Samboerskap, or cohabitation, is often thought of as a peculiarly modern phenomenon, associated with female emancipation and the sexual revolution, but in Norway its roots are to be found in the medieval age. Cohabitation naturally broke the rules set by Christianity, as well as those of the pagan social order. However, the Church as an institution craved obedience in most aspects of family life, and exacted it more vigorously. Similarly, pagan society did not approve of extramarital relationships – as common as they were – but in pagan society, it was considered to be a matter of family honour, not a transgression against divine order.
Thus, it is only fitting to analyse cohabitation and the changing position of women from an interdisciplinary perspective, to establish closer links between demographic events and historical documents, and compare them with the literary texts that medieval Scandinavian society produced.
Female voice in Old Norse fiction and diplomas
The position of Norse women was, and somehow still is, considered unique. Strong independent female characters are said to be specific to Norse literature and society, with pre-Christian roots. Although laws and documents are the primary source of historical analyses, the literary perspective should not be overlooked. Fiction and popular literature had an indirect yet strong influence on creating identity and roles to follow. We should, therefore, ask what the literary landscape of Norway looked like. We can assume that there existed some legacy of realistic Old Norse family sagas, and that the Old Norse pagan mythology did not disappear entirely, rather was transformed into folklore. An overview of the strong appearance of women in Old Norse literature is given i.e. by Helga Kress.

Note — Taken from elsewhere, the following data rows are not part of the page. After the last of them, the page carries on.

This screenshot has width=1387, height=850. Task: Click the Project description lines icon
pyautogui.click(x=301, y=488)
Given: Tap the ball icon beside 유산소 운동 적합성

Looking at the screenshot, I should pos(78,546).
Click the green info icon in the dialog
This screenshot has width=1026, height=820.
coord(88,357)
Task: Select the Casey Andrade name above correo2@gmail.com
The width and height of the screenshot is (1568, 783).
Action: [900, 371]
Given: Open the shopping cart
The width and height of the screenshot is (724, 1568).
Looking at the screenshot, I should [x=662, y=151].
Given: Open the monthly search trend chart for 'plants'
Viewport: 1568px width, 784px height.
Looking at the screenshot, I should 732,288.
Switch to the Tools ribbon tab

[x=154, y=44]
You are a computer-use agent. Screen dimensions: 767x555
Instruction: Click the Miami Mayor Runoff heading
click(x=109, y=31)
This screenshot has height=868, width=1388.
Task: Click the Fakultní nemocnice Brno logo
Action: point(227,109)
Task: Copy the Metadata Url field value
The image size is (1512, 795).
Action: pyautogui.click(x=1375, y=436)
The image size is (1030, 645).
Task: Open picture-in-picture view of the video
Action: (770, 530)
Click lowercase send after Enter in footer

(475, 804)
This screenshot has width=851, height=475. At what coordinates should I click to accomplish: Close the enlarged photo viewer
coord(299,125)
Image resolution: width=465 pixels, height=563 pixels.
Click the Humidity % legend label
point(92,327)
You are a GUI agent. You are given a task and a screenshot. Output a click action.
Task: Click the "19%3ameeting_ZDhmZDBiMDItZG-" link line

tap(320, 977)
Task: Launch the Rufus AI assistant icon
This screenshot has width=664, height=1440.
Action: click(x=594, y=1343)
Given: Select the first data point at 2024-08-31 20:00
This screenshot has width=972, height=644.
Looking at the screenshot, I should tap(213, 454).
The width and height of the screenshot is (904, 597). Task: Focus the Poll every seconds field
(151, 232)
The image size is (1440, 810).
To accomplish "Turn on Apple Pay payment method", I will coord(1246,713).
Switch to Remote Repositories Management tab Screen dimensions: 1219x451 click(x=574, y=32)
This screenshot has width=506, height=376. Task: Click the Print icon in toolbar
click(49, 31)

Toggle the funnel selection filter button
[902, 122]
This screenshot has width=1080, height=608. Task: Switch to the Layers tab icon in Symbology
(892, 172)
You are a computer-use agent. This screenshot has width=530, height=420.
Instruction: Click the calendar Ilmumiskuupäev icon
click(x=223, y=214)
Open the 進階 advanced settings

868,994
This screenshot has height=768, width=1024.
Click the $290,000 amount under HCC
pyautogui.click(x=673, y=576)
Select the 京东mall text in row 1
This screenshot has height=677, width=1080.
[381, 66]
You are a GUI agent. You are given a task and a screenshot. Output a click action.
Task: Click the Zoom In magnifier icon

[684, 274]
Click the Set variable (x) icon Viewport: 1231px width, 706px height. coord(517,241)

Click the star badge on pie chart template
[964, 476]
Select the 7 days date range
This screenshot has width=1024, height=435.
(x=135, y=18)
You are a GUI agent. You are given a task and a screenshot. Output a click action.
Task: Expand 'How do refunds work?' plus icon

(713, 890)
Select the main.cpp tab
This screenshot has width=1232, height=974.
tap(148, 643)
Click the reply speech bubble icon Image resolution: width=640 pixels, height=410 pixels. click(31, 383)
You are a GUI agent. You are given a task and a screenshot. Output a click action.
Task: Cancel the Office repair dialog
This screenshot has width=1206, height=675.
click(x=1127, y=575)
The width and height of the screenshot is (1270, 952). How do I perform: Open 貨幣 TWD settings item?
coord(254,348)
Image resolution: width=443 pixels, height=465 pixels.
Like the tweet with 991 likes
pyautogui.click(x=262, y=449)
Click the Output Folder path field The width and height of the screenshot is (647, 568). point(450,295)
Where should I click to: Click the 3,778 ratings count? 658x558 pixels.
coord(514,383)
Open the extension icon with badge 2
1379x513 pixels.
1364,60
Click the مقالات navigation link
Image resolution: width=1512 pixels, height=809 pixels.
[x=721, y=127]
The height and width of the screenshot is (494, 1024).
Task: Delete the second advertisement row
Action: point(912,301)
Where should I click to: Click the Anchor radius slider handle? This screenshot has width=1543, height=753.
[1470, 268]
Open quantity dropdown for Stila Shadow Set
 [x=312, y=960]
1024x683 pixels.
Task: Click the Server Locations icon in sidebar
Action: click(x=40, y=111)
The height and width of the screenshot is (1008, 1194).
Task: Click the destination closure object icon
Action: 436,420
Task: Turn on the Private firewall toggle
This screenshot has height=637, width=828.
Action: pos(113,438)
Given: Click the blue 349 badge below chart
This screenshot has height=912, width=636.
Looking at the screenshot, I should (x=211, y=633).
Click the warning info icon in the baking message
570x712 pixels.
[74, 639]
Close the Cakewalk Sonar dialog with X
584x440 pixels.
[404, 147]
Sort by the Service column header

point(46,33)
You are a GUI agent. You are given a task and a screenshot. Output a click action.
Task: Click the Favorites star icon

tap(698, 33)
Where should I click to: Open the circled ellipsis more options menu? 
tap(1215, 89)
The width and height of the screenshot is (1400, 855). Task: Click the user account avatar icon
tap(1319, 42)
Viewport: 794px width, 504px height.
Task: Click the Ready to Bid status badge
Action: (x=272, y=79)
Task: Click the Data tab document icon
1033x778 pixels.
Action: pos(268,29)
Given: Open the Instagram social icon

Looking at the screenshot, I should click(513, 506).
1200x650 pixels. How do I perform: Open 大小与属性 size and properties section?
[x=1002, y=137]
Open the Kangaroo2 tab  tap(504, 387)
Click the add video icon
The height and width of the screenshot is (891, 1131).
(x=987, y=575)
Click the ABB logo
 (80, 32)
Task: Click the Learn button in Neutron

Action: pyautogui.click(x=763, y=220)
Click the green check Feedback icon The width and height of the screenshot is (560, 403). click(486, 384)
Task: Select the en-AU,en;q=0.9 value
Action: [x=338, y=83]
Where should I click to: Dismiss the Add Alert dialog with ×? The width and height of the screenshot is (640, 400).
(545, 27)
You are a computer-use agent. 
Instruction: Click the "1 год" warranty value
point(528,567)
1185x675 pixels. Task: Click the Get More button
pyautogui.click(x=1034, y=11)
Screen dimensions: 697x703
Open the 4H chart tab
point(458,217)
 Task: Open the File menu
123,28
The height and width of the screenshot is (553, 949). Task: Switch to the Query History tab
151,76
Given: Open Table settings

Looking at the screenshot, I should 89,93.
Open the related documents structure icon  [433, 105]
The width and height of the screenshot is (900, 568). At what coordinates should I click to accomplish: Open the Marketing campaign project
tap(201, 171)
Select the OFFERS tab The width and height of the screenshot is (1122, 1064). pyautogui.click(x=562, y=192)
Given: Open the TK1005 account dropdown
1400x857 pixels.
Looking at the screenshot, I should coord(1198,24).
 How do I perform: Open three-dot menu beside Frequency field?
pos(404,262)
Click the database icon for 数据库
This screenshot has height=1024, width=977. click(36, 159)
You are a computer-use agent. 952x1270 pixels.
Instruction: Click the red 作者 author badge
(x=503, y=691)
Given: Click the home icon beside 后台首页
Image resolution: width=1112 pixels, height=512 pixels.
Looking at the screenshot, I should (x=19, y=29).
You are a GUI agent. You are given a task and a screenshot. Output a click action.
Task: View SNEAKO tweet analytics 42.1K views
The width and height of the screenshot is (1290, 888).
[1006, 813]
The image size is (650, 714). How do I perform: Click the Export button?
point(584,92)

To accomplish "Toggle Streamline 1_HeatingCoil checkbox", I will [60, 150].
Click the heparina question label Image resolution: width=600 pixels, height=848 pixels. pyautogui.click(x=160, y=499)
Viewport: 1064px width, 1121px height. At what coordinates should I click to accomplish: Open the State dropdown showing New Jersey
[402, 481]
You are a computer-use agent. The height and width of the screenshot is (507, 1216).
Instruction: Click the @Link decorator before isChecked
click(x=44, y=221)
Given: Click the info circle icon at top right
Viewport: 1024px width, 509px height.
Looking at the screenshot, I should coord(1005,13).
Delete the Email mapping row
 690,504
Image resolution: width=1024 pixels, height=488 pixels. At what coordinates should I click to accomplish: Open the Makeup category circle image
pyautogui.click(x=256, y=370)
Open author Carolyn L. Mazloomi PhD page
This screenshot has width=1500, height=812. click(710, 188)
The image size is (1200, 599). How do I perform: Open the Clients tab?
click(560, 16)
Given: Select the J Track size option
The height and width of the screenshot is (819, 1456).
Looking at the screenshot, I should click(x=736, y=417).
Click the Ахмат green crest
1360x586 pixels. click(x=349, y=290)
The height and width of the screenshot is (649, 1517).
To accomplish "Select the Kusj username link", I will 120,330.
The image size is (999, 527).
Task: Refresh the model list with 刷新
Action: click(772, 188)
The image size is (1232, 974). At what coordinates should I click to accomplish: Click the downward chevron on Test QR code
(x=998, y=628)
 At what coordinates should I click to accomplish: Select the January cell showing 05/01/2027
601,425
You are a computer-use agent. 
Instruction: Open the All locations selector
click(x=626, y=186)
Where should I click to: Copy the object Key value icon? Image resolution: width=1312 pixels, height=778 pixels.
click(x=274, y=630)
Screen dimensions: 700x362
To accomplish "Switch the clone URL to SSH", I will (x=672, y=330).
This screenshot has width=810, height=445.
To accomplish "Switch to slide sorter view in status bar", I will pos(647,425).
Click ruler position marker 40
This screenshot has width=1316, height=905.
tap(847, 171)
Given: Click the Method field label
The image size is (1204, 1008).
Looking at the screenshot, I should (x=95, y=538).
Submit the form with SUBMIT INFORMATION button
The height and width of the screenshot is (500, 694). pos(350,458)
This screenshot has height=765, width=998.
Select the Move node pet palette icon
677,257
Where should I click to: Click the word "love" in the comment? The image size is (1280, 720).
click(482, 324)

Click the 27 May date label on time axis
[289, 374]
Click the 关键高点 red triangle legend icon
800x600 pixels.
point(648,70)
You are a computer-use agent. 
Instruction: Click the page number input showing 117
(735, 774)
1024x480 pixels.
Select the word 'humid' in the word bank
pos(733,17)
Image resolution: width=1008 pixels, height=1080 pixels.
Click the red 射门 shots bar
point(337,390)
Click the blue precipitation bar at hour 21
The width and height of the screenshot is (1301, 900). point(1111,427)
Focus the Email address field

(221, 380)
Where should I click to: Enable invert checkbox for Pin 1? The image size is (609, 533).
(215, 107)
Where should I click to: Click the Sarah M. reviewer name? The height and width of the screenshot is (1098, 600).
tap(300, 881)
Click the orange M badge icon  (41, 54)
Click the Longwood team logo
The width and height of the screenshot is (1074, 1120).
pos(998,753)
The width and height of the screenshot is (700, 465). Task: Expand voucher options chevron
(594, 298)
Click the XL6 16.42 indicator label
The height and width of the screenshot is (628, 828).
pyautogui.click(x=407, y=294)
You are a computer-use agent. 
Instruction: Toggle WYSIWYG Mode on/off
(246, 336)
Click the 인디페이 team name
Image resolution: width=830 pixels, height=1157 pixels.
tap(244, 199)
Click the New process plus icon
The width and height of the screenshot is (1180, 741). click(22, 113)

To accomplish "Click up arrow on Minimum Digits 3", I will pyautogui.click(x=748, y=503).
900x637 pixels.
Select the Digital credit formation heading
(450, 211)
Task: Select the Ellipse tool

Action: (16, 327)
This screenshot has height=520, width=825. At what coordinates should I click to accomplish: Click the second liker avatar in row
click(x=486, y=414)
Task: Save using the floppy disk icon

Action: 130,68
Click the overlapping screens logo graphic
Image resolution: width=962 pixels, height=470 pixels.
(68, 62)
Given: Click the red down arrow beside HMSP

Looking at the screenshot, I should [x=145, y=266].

In reality – during the Viking age as well as during the later Middle Ages – it was most common for men to represent female members of the family for legal purposes. This is attested both in medieval laws and diplomas (official correspondence and decrees). According to these, men acted on behalf of the wife as well as unmarried daughters, while the dowry was hers and only hers to handle. Some more public liberty was given to widows. However, the female position was weakened by the progress of Christianization, parallel to the process Kress observes in Old Norse literature. Therefore, we should not dismiss literary texts as pure fiction with minimal relation to reality. We must admit that this relation is two-sided. The texts reflect attitudes shared by the author and his audience and, at the same time, literature could be used as a tool to alter the opinion of the target audience. The latter is mostly the case with Biblical and chivalric literature.
Besides their own literary tradition, the most influential models of gender roles for medieval Norwegians were probably taken from the Biblical context. Additionally, after the first half of 13th century, another set of behavioural models came with the translations of continental chivalric literature. Yet it is doubtful that the courtly ladies from these new texts had any everyday influence on the life of the majority population, apart from being part of entertaining exotic adventures. The only exception was probably the aristocracy, because knightly epic was meant to represent their modish code of conduct, their etiquette.
Cohabitatio in diplomas
Some of the most reliable, though strongly selective, sources concerning the everyday reality of medieval Norway are its diplomas. The collection Diplomatarium Norvegicum (DN) gives some remarkable insights into cohabitation during the period of 1280 – 1320 – for which there are enough letters to draw information from.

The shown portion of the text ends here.